Gaussian Assimilation & the EnKF

Ensemble Kalman Updates

Assume a prior Gaussian prior distribution \(\pi_0 \equiv \mathcal{N}(m_0,P_0)\) and a noisy observation \(y_\star \in \mathbb{R}^{D_y}\) with

\[ y_\star = H x + \xi \qquad \text{with} \qquad \xi \sim \mathcal{N}(0,R) \]

where \(x \in \mathbb{R}^{D_x}\) is an unknown quantity of interest. The posterior distribution \(\pi \equiv \mathcal{N}(m,P)\) is Gaussian and is given by

\[ \begin{align} \left\{ \begin{aligned} m &= m_0 + P_0 H^\top {\left( H P_0 H^\top + R \right)} ^{-1}(y_\star - H m)\\ P &= P_0 - P_0 H^\top {\left( H P_0 H^\top + R \right)} ^{-1} \, H P_0, \end{aligned} \right. \end{align} \]
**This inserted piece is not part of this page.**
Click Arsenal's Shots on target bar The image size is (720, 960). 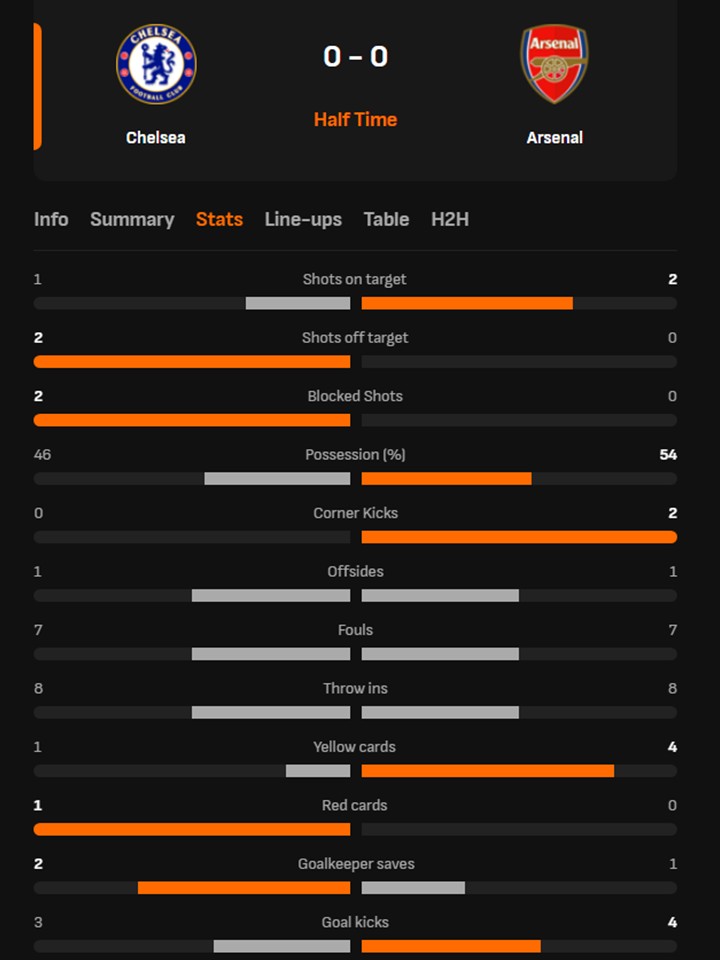pos(465,301)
as standard Gaussian conditioning shows it. This can also be written as

\[ \begin{align} \left\{ \begin{aligned} m &= m_0 + K \, (y_\star - H m_0)\\ P &= (I - K \, H) P_0, \end{aligned} \right. \end{align} \]

for Kalman Gain Matrix \(K \in \mathbb{R}^{D_x,D_y}\) defined as

\[ K \; = \; P_0 H^\top {\left( H P_0 H^\top + R \right)} ^{-1}. \tag{1}\]
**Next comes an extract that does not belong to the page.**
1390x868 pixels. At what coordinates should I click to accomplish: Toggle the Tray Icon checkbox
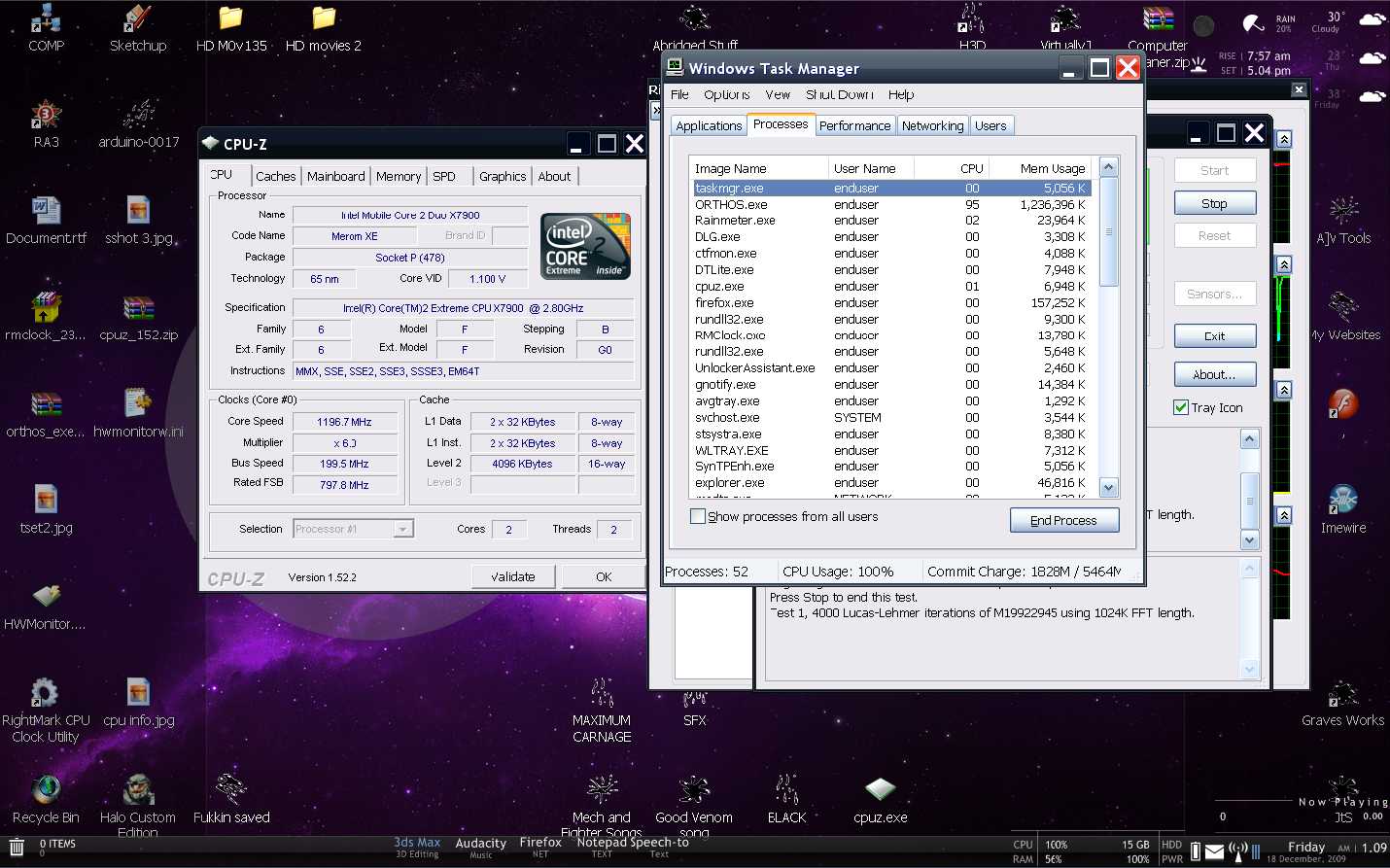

which can also be expressed as

\[ K \; = \; \mathop{\mathrm{Cov}}(X, HX) \, \mathop{\mathrm{Var}}(Y)^{-1}. \]

for \(X \sim \pi_0\) and \(Y = HX + \mathcal{N}(0,R)\); this point of view can be a useful for establishing generalization to non-linear scenarios. The important remark is that the posterior covariance matrix \(P \in \mathbb{R}^{D_x,D_x}\) and the posterior mean \(m \in \mathbb{R}^{D_x}\) can also be expressed as

\[ \begin{align} \left\{ \begin{aligned} m &= \textcolor{red}{(I - K \, H)} \, m_0 + \textcolor{blue}{K} \, y_\star\\ P &= \; \textcolor{red}{(I - K \, H)} \, P_0 \, \textcolor{red}{(I - K \, H)^\top} + \textcolor{blue}{K} R \textcolor{blue}{K^\top}. \end{aligned} \right. \end{align} \tag{2}\]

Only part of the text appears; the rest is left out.